_ACTION ITEM:_ From the first line to the last, print the material exactly, skipping the pictures.

_RECORD EXCERPTS:_
========================

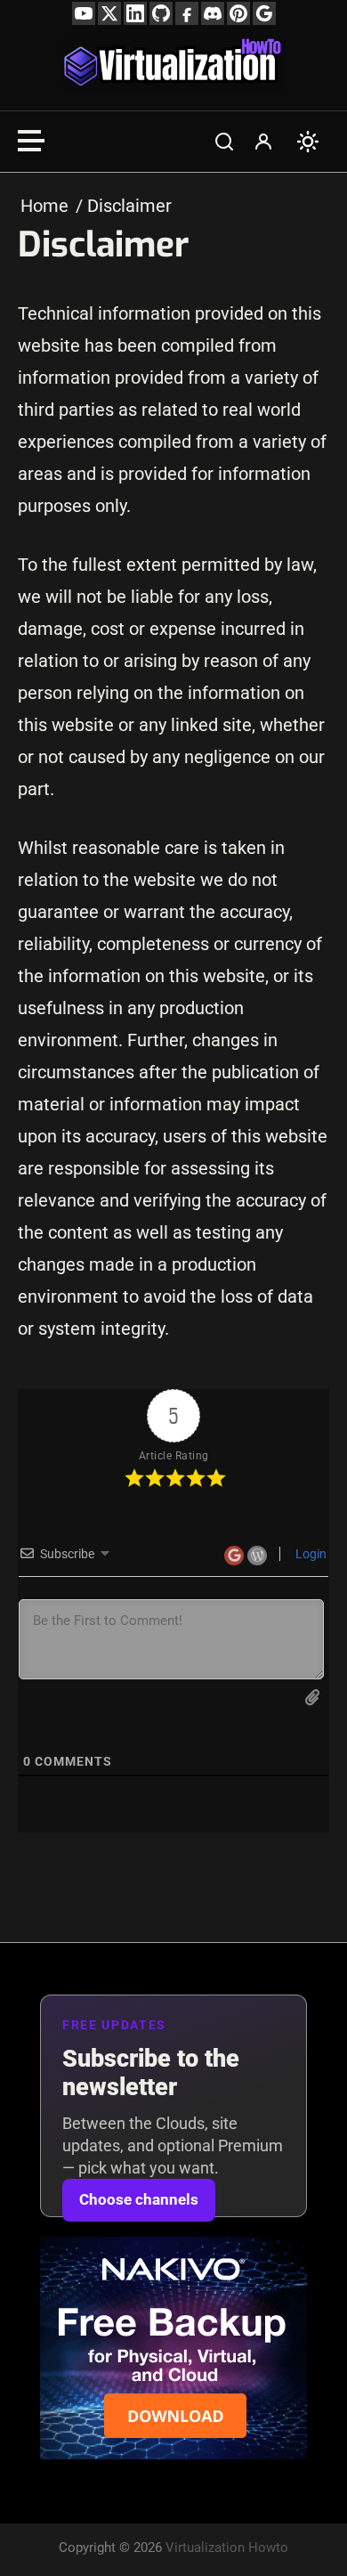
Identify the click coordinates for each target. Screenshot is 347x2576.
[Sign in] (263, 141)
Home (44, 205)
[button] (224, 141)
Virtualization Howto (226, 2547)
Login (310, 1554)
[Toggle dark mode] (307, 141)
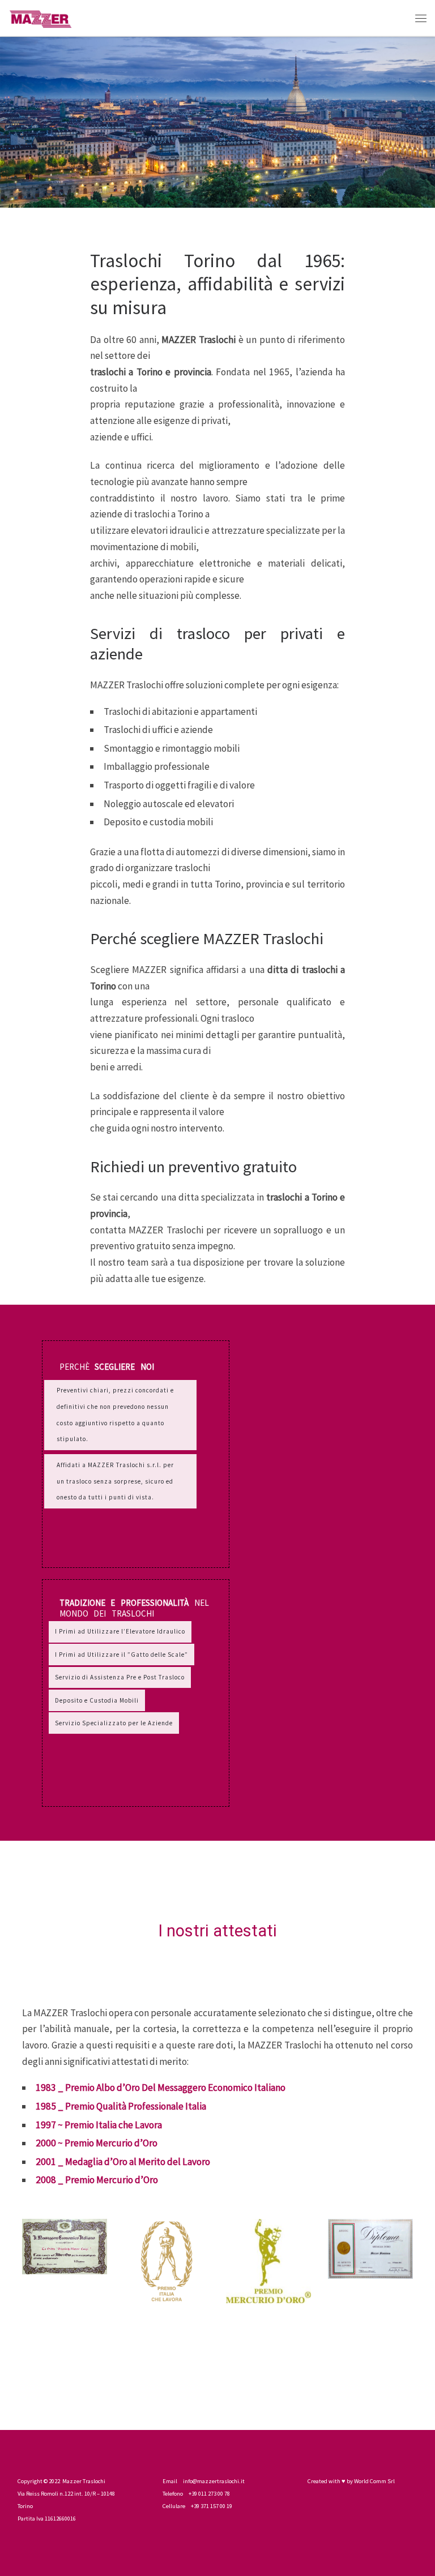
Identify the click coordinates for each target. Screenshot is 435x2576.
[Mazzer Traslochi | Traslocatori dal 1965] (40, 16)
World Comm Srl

========================

_WRITTEN REPLY:_
Identify the click coordinates for each target. Screenshot is 347x2576.
[Sign in] (263, 141)
Home (44, 205)
[button] (224, 141)
Virtualization Howto (226, 2547)
Login (310, 1554)
[Toggle dark mode] (307, 141)
Identify the click coordinates for each target. Screenshot is 435x2576.
[Mazzer Traslochi | Traslocatori dal 1965] (40, 16)
World Comm Srl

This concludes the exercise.